# Columbia Model 108 Chainless Bicycle



## Flbarth1 (Oct 23, 2020)

I have a Columbia model 108 chainless bicycle. Not sure of age but I found one site that said 108's were built in 1903.  Trying to verify age and value.


----------



## Barnegatbicycles (Oct 23, 2020)

Definately 03. Do you have a better picture of the fork? It looks like the rims have been changed to clad and looks like the stem has also been changed. Do you want to sell it?


----------



## Flbarth1 (Oct 23, 2020)

I can get a better picture of the fork.  Is there a feature in particular you are looking for?  Yes looking to sell.


----------



## Blue Streak (Oct 23, 2020)

1903 Columbia catalog cuts for Men's Chainless Models:


----------



## Barnegatbicycles (Oct 23, 2020)

Flbarth1 said:


> I can get a better picture of the fork.  Is there a feature in particular you are looking for?  Yes looking to sell.

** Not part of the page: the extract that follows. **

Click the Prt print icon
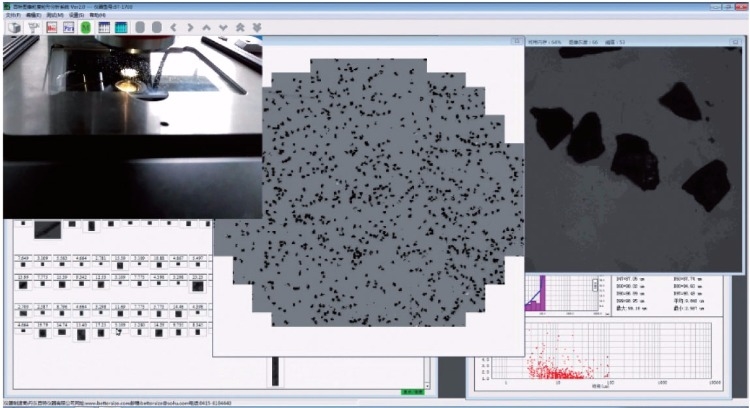The width and height of the screenshot is (750, 408). click(x=69, y=28)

Looking to see if it has the spring fork because it doesn't look like it has it and that was a feature of this model that sperated it from the others.


----------



## Flbarth1 (Oct 23, 2020)

It does not have the spring fork which I did notice on pictures of this model.


----------



## olderthandirt (Oct 27, 2020)

it looks like the bike has a corbin coaster brake could be new departure , same thing in this era cast brake arm , show a photo of the brake arm  if its a two speed with coaster brake and rear shock  i would gess in the 2800 to 3500 dollars range looks like origonal paint and decals  very desirable bike


----------



## olderthandirt (Oct 27, 2020)

metal rims were available at this time but were an ordered option wooden rims were standard if clad then they were most likely just changed out ! i have some of the very early metal rims they have a short sidewall  look kinda funny compared to todays clinchers i think dunlop came out with them very early and had tires to work on them


----------



## olderthandirt (Oct 27, 2020)

if you decide to sell please post in the for sale section and give everyone a chance to make you an offer you may be surprised !


----------



## Freqman1 (Oct 27, 2020)

olderthandirt said:


> if you decide to sell please post in the for sale section and give everyone a chance to make you an offer you may be surprised !

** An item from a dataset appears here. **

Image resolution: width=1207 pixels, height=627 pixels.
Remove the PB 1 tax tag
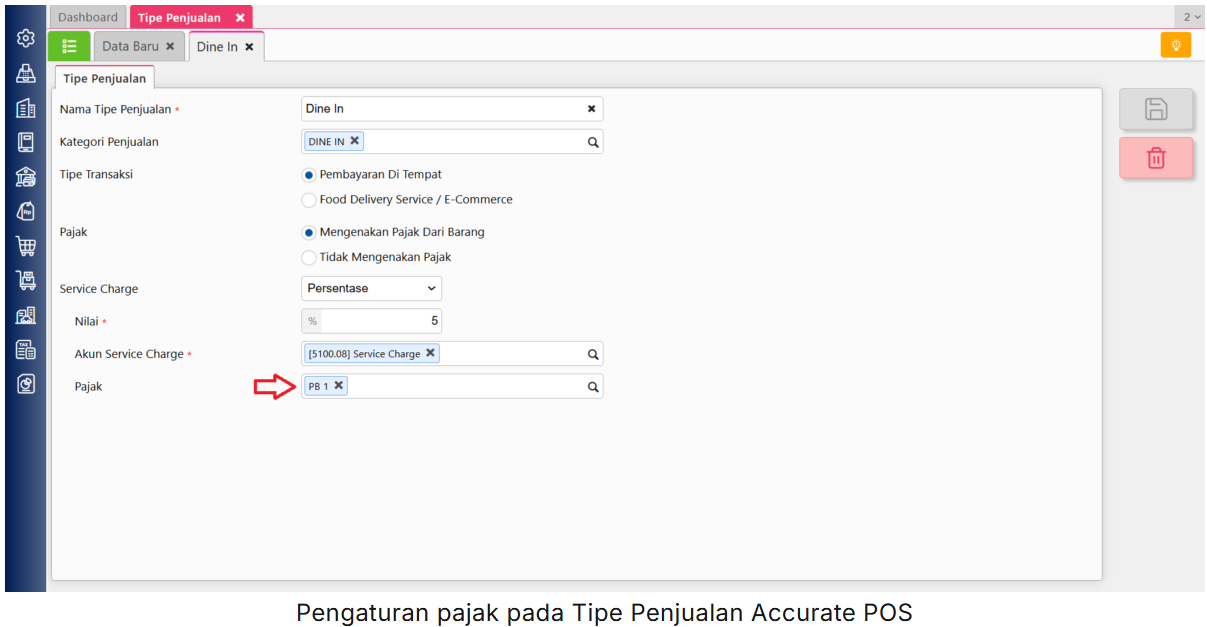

To list in the for sale section you must list a price so start high and negotiate down. You can't list for offers. V/r Shawn


----------



## GiovanniLiCalsi (Oct 27, 2020)

1900


----------



## olderthandirt (Oct 27, 2020)

i have two 1900s they had ball end spokes and the rear rod activated brake flapper not the coaster brake so its a few years newer


----------



## GiovanniLiCalsi (Oct 27, 2020)

Columbia used the Controller brake in 1900-1
Upper left brake hub.


----------



## locomotion (Oct 27, 2020)

PM sent


----------



## Barnegatbicycles (Oct 27, 2020)

olderthandirt said:


> it looks like the bike has a corbin coaster brake could be new departure , same thing in this era cast brake arm , show a photo of the brake arm  if its a two speed with coaster brake and rear shock  i would gess in the 2800 to 3500 dollars range looks like origonal paint and decals  very desirable bike



Corbin didn't come out with their 2 speed until 05. The catalog image is posted of the bike telling what came on the bike stock. The biggest problem with this bike is that the model 108 is the specific full cushion model and it's missing the fork made of unobtainium. If this came from the factory with out the cushion fork then it should have a model 106 badge on it.


----------



## olderthandirt (Oct 27, 2020)

my 1900 has the 1/8 inch rod that runs from a short lever on the left side of the hub to a brake spoon mounted on the front lower side  at the 9 oclock position when you back pedal the spoon flips up and makes contact with the tire its a delicate looking setup  no other brake is on the bike i have been told that you could get a front spoon set up for a few dollars more at this time ,  head badges get removed all the time and often times you cannot locate the proper badge  my other 1900 has had this to happen i am looking for the right badge right now ! do you have one ?so it could be just a wrong badge or wrong fork i have tried to look up these early serial numbers with no sucess i have talked with mr columbia sometime back and asked him for advice  this confusion makes pinning down exactly what you have a impossible task sometimes  <most times > i think that 1900 was the only year to use the rear flapper brake and its possible that the coaster brake /speed controller came on the scene later in the same year ,i have a columbia 1900 catalog somewhere but its put away by my wife at the moment


----------



## olderthandirt (Oct 27, 2020)

the catalog page listed above shows 1903 as a two speed coaster brake  with ball end spokes y fast during these years and spring fork  that seems correct to me  ,to be honest i think things were moving ahead pretty fast from 1901 to 1903


----------